DESCRIPTION OF THE TASK
After finding the line with "1033x660 pixels." in the entries below, retype exactly each line from there through the line with "Image resolution: width=1351", including that final line.

[INFORMATION GIVEN]

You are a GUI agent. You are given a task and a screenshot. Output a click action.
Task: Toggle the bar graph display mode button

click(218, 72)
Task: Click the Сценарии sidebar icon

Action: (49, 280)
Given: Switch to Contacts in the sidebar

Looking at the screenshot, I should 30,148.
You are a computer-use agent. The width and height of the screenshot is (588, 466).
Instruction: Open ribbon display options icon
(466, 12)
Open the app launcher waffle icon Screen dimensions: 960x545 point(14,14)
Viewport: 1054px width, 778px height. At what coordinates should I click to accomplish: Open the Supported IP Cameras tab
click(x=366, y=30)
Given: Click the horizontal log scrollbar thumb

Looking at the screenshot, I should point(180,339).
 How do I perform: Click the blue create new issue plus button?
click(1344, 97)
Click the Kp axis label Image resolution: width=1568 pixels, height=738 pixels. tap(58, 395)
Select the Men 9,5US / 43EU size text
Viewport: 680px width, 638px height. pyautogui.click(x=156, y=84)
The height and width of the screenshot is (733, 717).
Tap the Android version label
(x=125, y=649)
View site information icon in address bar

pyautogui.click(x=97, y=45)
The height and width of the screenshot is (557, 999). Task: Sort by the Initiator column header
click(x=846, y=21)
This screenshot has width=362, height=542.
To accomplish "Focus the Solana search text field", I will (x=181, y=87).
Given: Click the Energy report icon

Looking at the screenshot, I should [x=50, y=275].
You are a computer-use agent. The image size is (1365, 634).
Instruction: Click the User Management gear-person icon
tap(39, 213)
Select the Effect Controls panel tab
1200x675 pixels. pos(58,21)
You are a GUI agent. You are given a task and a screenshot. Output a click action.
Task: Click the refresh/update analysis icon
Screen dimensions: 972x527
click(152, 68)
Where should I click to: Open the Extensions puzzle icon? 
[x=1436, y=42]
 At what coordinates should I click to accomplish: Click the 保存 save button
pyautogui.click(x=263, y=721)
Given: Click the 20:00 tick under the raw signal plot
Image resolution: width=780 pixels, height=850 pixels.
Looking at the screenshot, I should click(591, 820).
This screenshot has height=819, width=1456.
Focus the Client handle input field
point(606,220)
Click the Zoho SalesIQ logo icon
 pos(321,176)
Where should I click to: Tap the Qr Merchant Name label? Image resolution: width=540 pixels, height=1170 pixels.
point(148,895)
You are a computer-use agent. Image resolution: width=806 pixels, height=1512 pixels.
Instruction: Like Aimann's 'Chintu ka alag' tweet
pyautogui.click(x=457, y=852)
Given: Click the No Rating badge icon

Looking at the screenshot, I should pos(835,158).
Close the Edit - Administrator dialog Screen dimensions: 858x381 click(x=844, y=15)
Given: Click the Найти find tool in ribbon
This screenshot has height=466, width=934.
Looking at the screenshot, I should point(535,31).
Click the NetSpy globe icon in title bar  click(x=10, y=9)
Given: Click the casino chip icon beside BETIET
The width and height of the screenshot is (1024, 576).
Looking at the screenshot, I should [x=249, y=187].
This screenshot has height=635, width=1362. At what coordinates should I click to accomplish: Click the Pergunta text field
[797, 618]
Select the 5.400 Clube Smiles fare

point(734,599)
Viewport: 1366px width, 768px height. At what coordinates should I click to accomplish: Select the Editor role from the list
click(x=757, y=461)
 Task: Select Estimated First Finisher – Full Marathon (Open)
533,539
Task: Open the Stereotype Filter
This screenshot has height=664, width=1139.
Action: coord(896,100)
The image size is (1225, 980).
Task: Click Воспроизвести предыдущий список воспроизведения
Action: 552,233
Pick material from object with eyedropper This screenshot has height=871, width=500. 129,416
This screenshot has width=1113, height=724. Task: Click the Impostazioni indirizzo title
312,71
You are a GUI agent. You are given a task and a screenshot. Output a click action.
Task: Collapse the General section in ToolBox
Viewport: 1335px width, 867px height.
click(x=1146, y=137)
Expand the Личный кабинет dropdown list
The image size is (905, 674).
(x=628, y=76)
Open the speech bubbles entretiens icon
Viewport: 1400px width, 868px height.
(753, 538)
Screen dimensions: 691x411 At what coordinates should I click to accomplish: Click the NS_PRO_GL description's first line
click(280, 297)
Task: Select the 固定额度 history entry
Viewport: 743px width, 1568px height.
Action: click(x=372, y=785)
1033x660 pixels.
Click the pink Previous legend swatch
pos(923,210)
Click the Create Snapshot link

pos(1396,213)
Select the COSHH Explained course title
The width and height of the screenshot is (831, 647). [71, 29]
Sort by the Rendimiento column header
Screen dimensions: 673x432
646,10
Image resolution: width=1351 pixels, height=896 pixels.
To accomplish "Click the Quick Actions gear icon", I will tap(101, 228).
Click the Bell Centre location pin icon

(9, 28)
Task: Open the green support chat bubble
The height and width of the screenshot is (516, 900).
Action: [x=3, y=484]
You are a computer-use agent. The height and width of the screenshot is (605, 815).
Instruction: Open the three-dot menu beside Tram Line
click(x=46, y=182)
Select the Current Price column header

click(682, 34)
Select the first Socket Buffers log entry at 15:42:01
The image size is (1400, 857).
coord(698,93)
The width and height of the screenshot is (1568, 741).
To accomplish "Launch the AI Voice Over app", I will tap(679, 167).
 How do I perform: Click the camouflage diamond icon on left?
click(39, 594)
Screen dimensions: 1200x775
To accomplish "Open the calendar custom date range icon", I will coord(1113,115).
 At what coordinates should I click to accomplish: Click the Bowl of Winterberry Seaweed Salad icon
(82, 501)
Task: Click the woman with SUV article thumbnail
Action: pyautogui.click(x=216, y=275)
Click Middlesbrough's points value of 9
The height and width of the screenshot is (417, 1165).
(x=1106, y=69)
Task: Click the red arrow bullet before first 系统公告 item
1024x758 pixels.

[/INFORMATION GIVEN]

SOLUTION TO THIS PROBLEM
1033x660 pixels.
Click the pink Previous legend swatch
pos(923,210)
Click the Create Snapshot link

pos(1396,213)
Select the COSHH Explained course title
The width and height of the screenshot is (831, 647). [71, 29]
Sort by the Rendimiento column header
Screen dimensions: 673x432
646,10
Image resolution: width=1351 pixels, height=896 pixels.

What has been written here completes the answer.